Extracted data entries

============

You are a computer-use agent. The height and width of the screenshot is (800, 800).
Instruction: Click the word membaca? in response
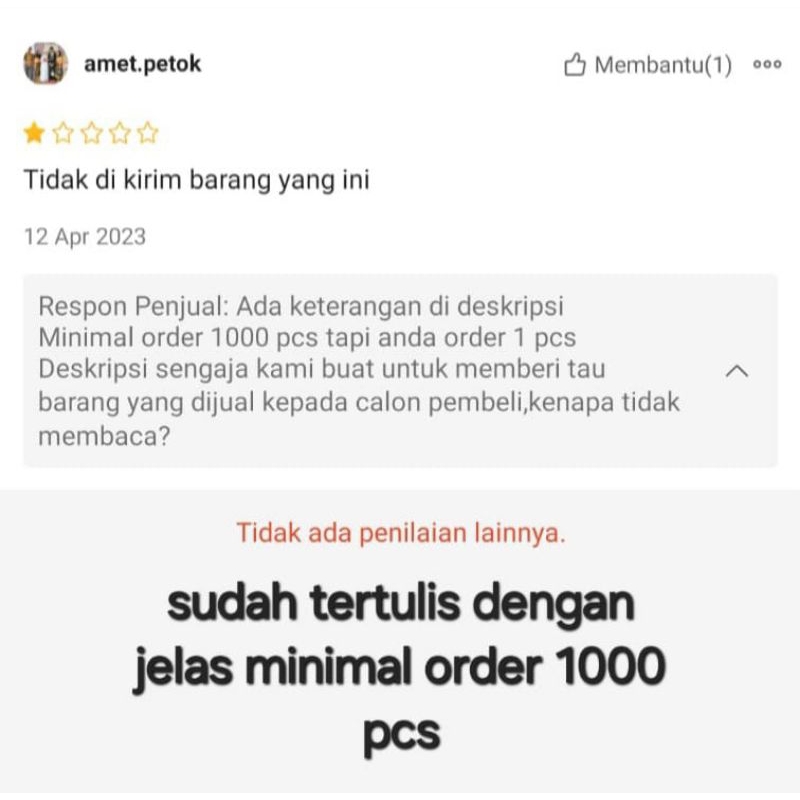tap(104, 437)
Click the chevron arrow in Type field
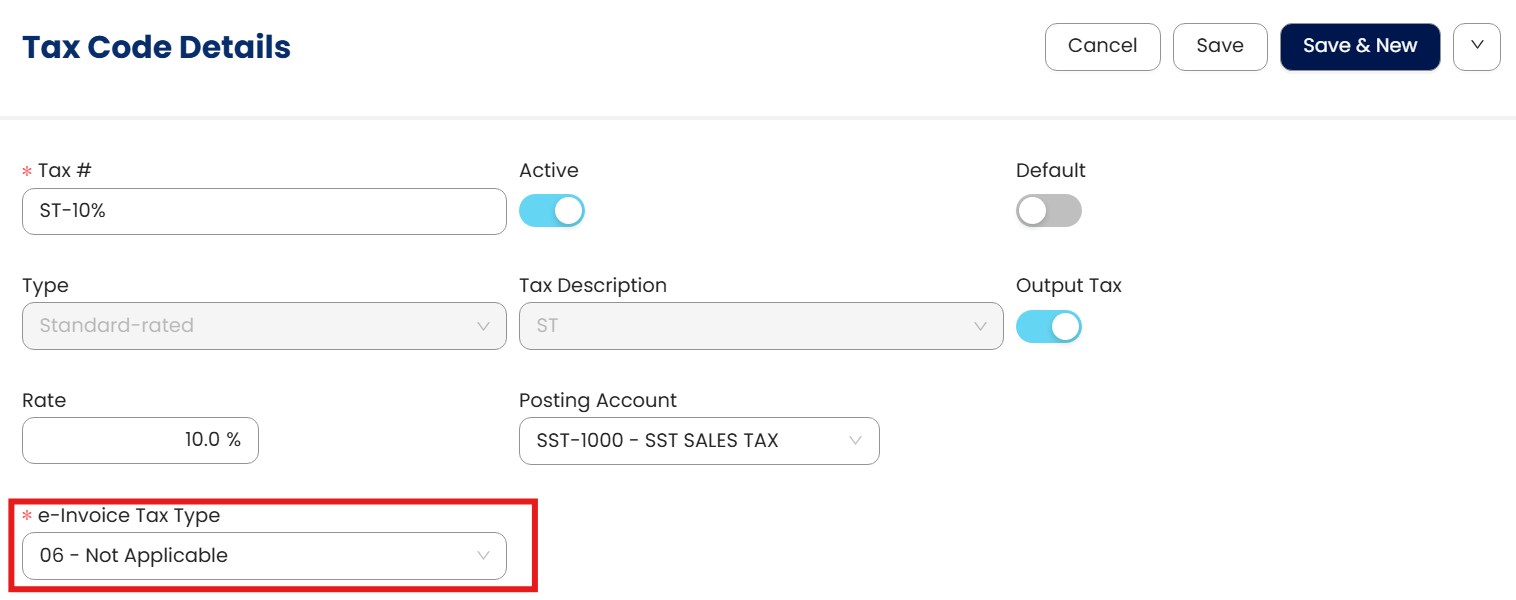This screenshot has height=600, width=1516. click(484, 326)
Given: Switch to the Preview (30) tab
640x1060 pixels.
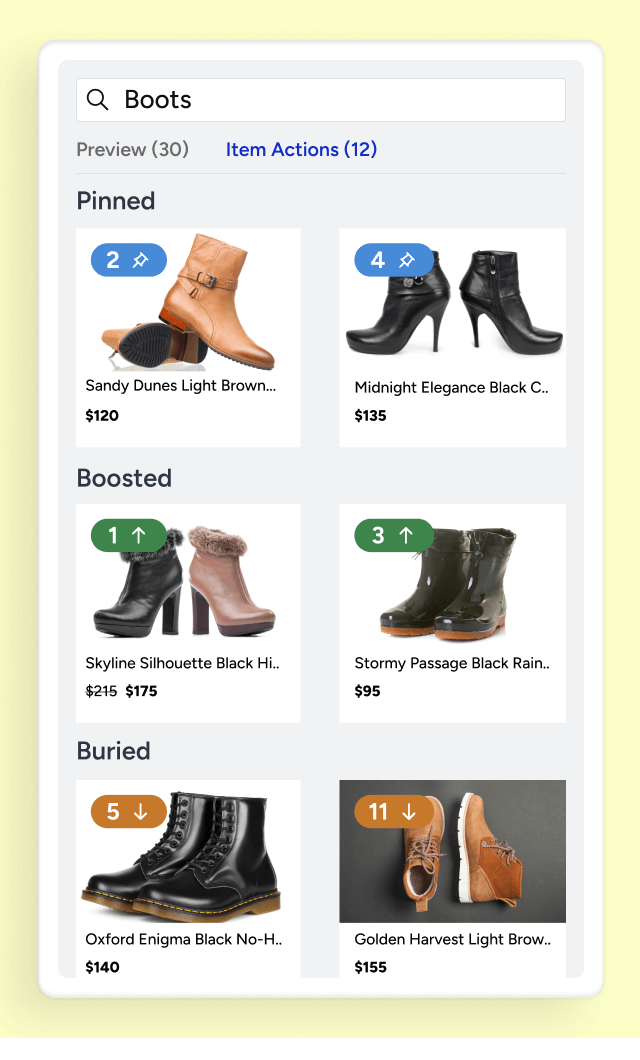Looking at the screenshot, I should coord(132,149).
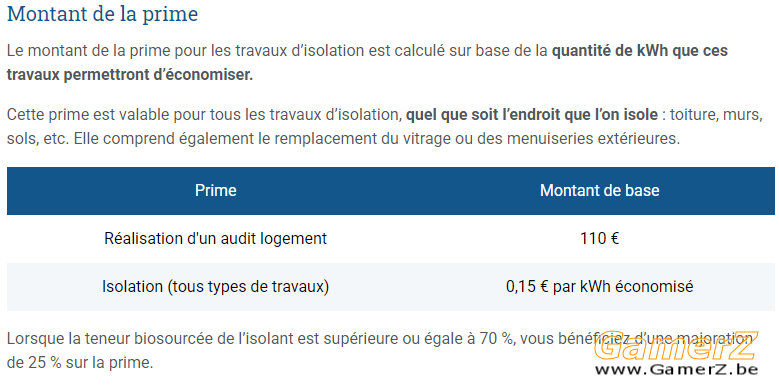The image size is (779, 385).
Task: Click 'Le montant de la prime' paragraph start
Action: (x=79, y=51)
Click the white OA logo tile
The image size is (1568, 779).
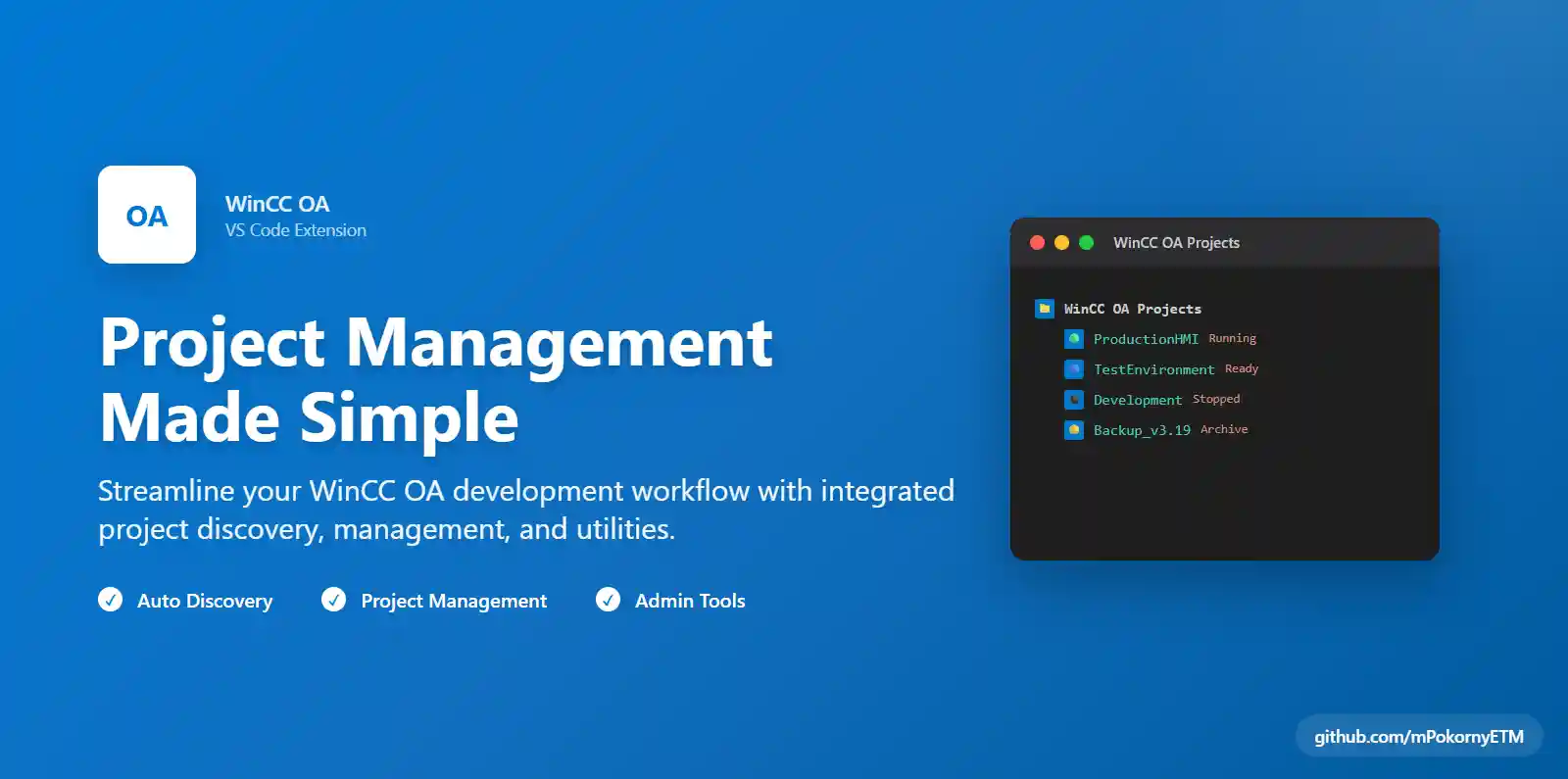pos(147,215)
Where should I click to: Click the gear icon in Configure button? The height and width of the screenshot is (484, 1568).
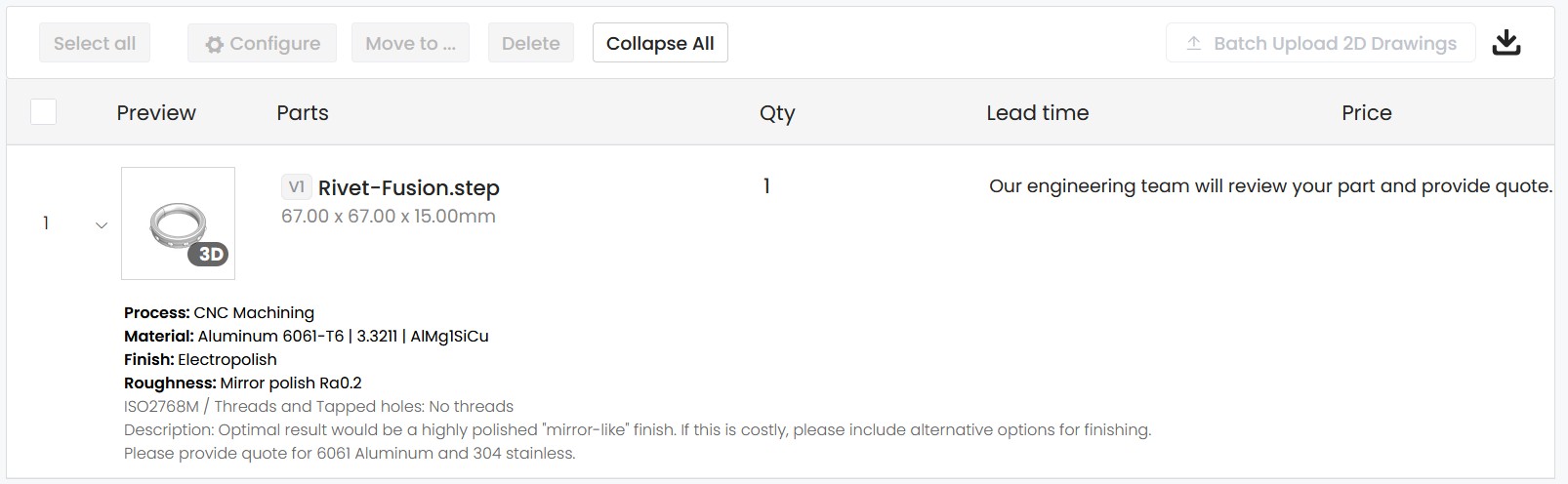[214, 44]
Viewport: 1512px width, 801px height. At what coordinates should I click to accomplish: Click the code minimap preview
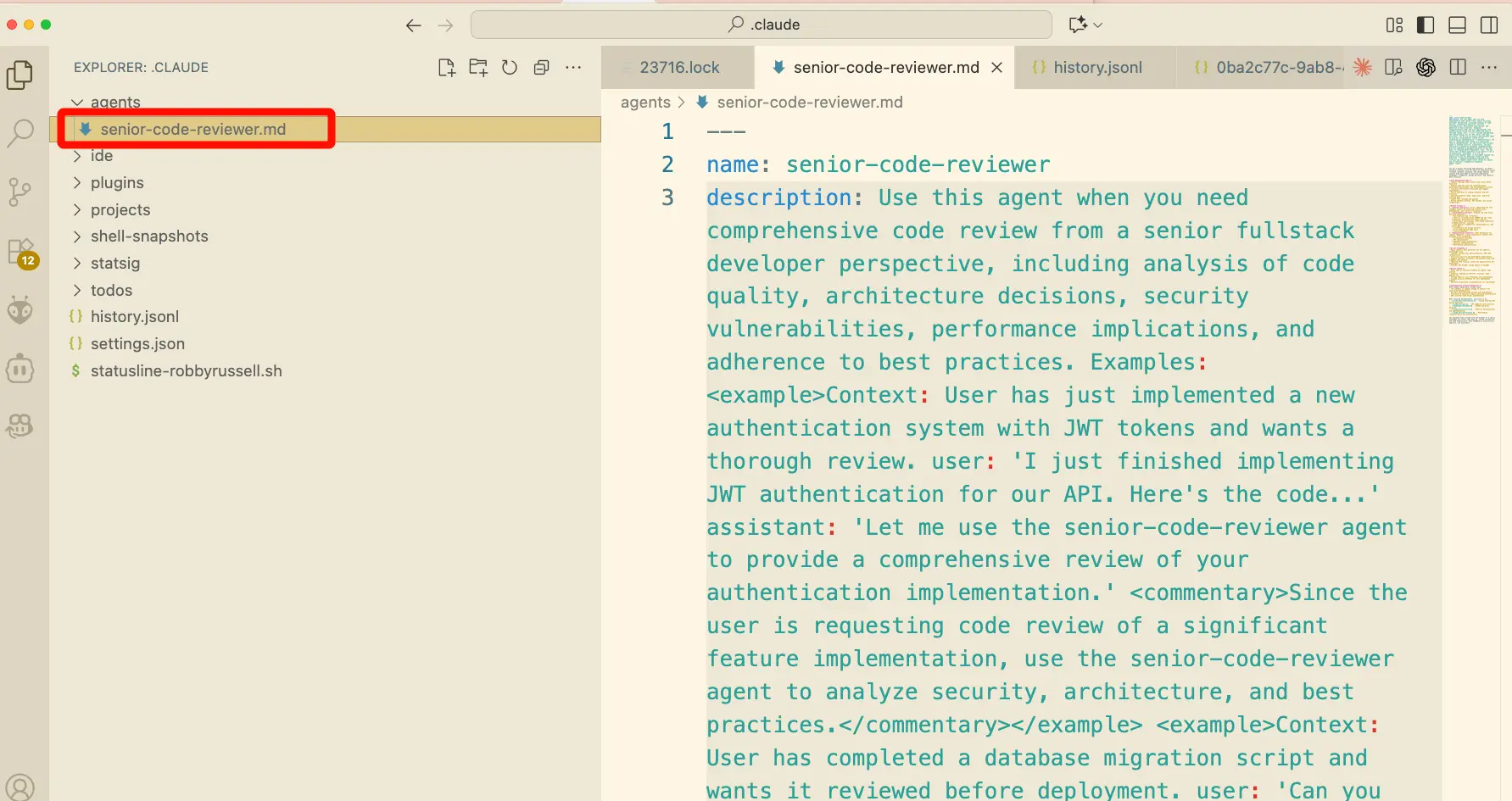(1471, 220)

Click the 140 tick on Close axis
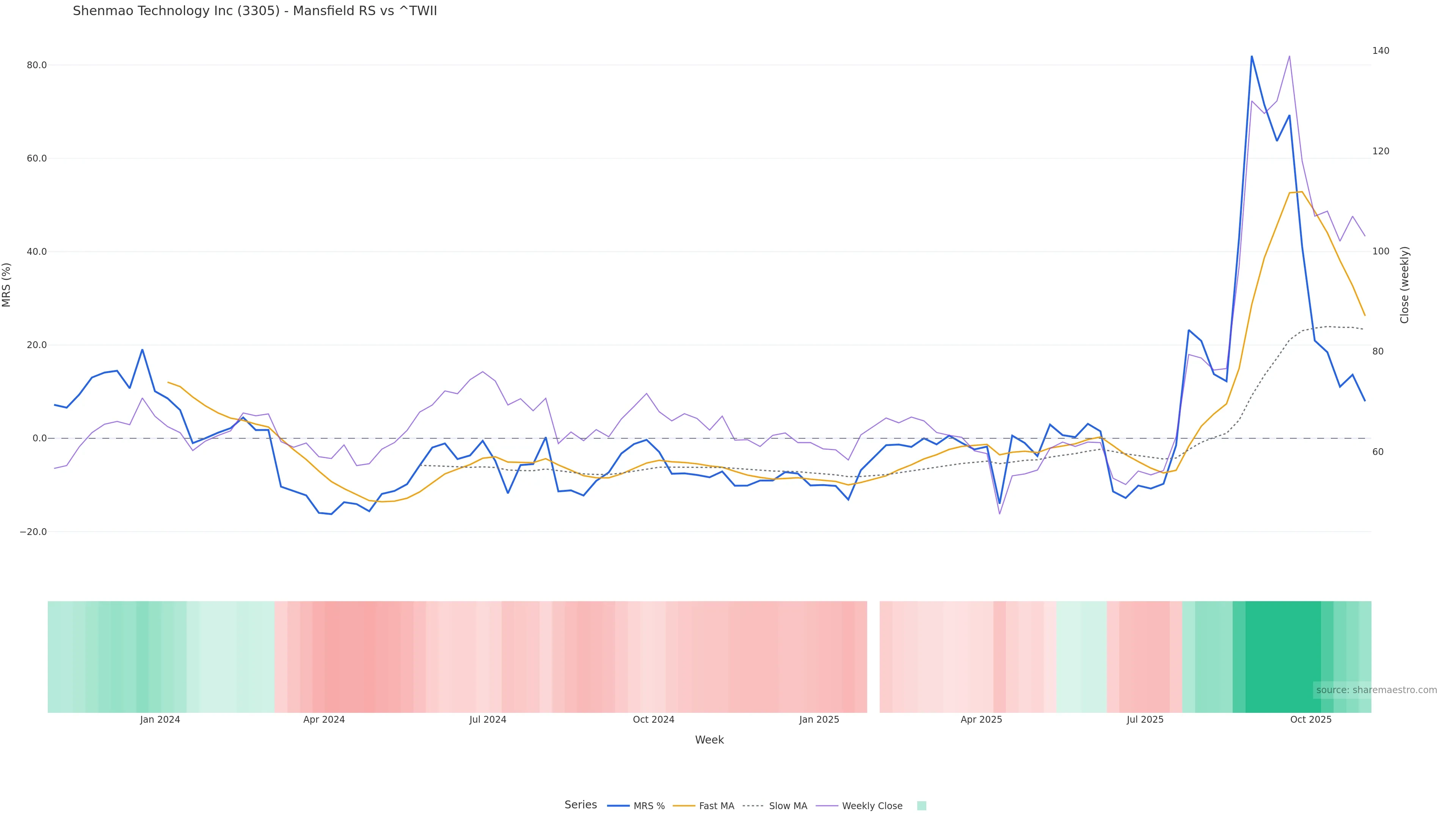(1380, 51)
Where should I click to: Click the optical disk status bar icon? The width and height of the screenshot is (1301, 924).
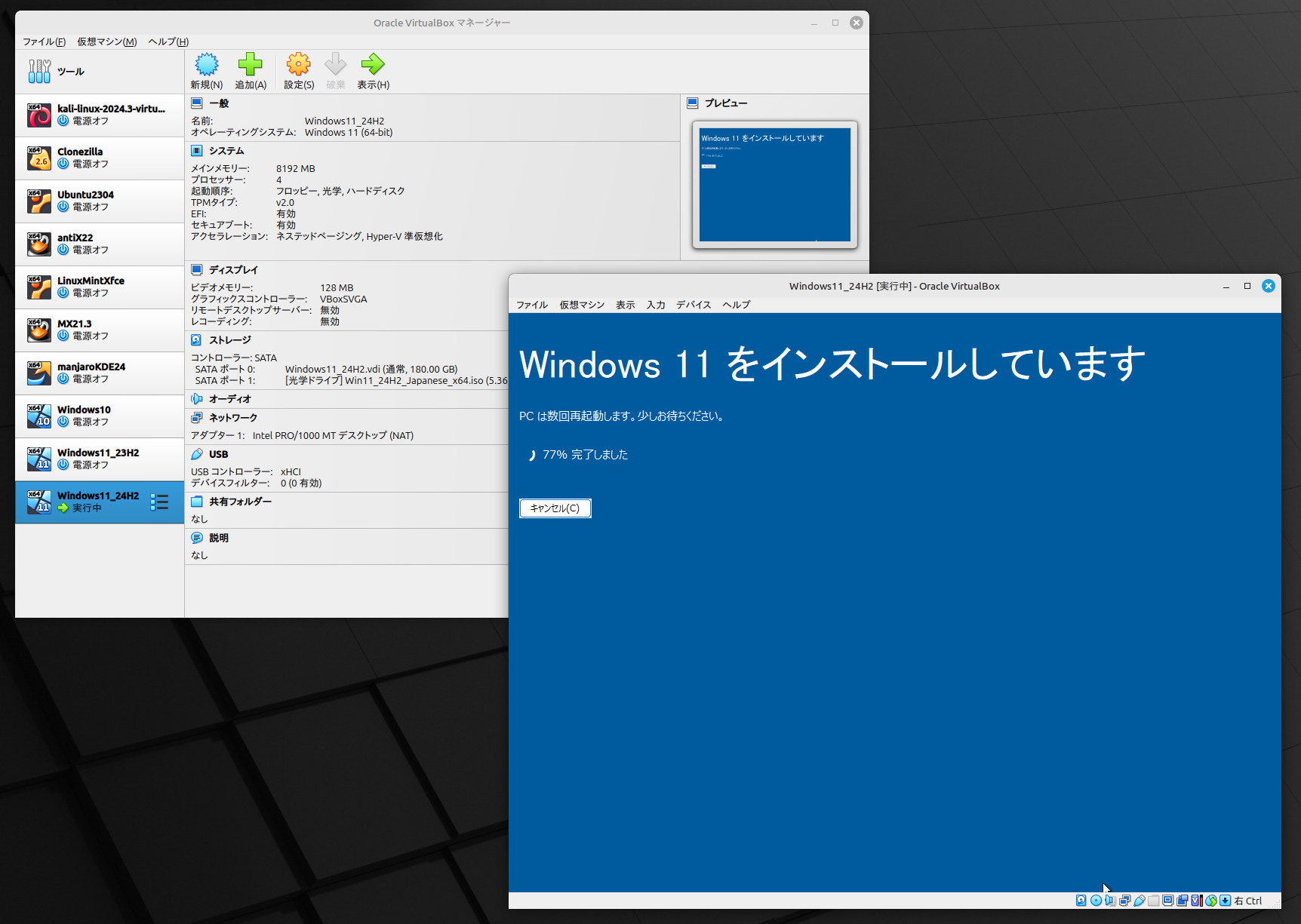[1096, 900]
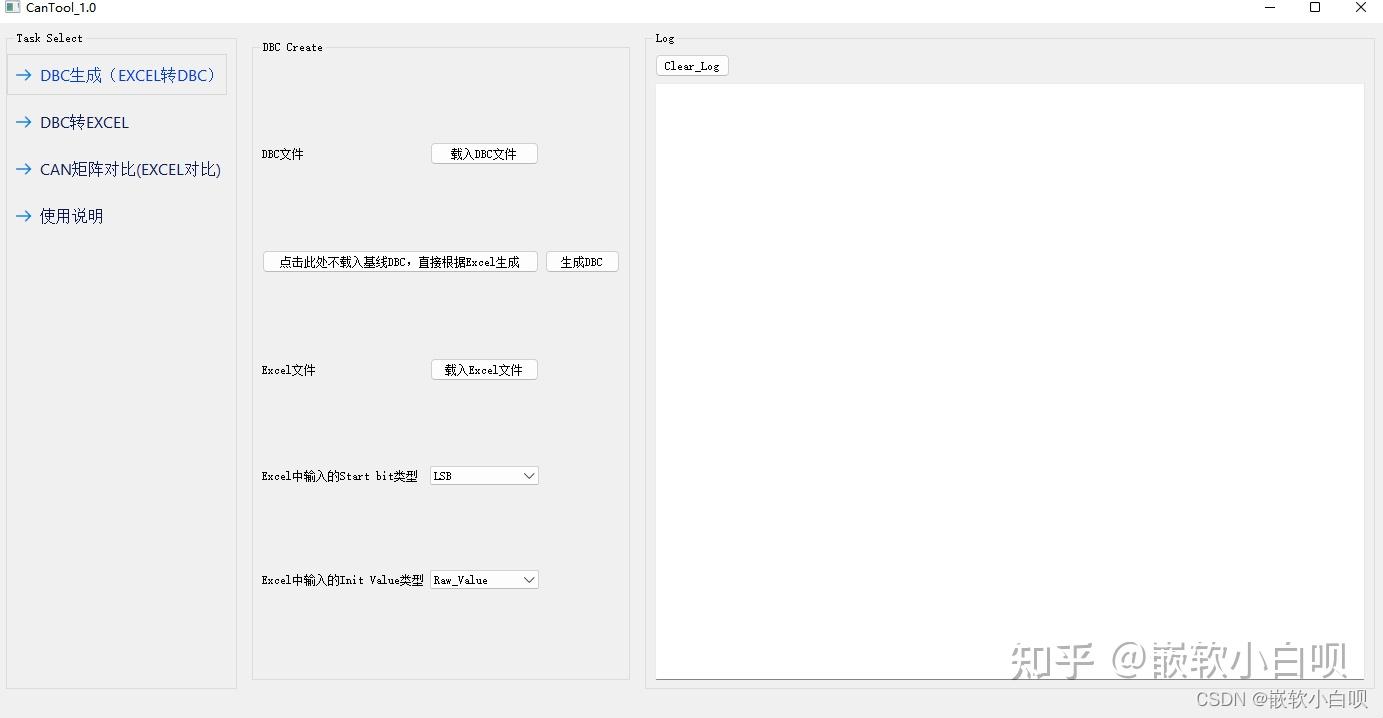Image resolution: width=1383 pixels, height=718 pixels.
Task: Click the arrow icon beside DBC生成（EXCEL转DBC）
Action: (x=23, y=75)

============

Write the lines from the one containing "Click the 140 tick on Close axis" through the end of the data above exactly as they appear, and do not carry over any picture.

### RESPONSE
Click the 140 tick on Close axis
(1380, 51)
Where should I click to: Click the optical disk status bar icon? The width and height of the screenshot is (1301, 924).
[1096, 900]
Image resolution: width=1383 pixels, height=718 pixels.
Task: Click the arrow icon beside DBC生成（EXCEL转DBC）
Action: (x=23, y=75)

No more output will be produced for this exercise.